(Data records)
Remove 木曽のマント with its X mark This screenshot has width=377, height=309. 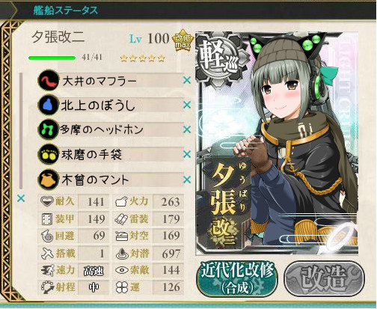(x=187, y=180)
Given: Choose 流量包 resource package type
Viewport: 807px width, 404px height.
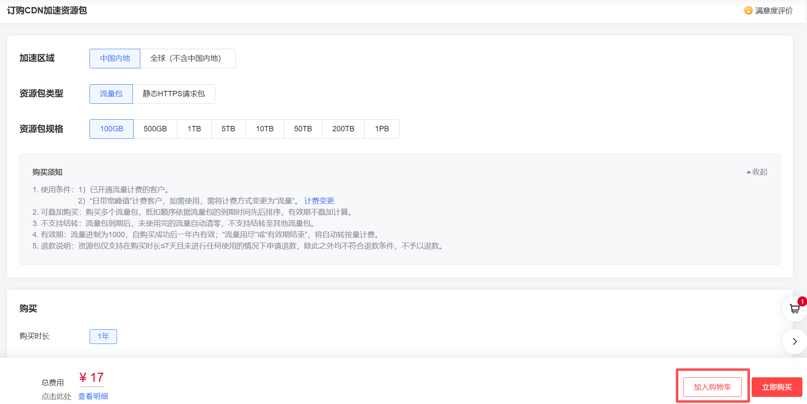Looking at the screenshot, I should (111, 94).
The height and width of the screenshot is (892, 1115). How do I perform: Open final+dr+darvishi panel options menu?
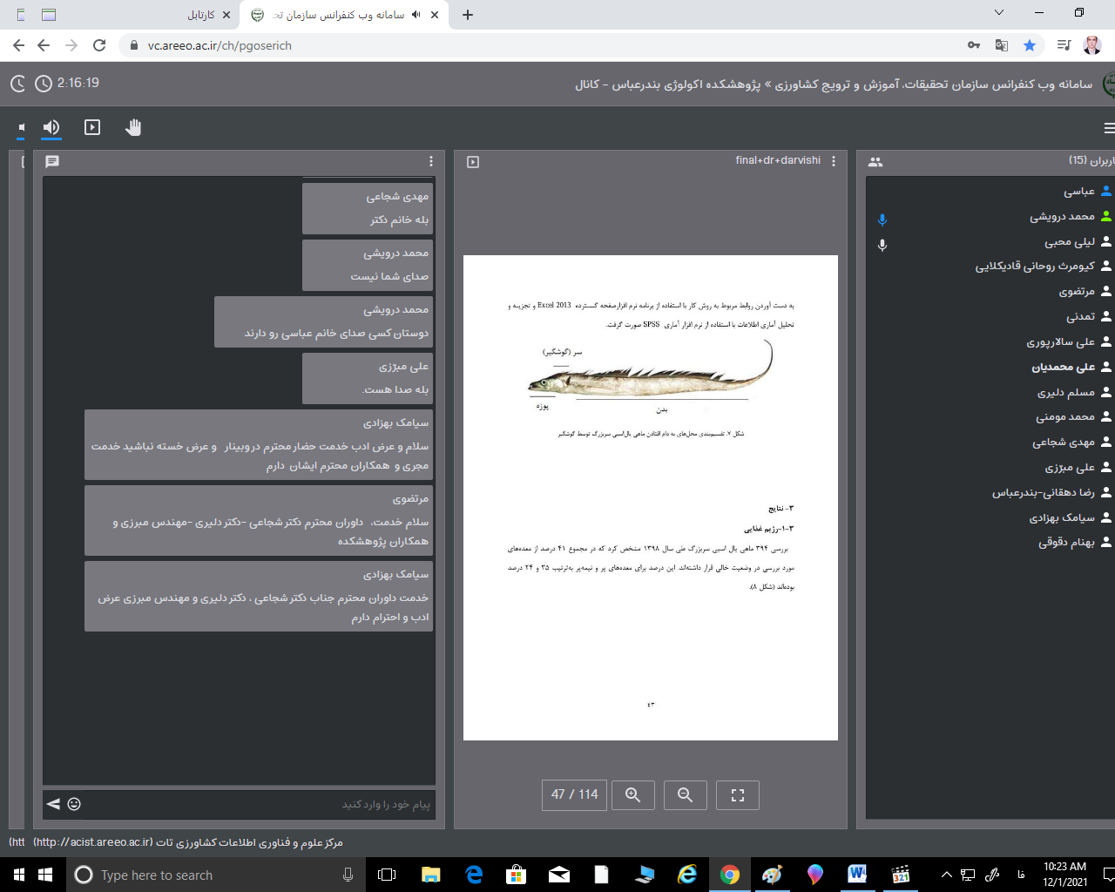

### Task brief
Hand back exactly the lines from the one with "Viewport: 807px width, 404px height." through the last line of the data above, both ends included, with every picture left out.

### Answer section
Viewport: 807px width, 404px height.
Looking at the screenshot, I should (111, 94).
The height and width of the screenshot is (892, 1115). How do I perform: Open final+dr+darvishi panel options menu?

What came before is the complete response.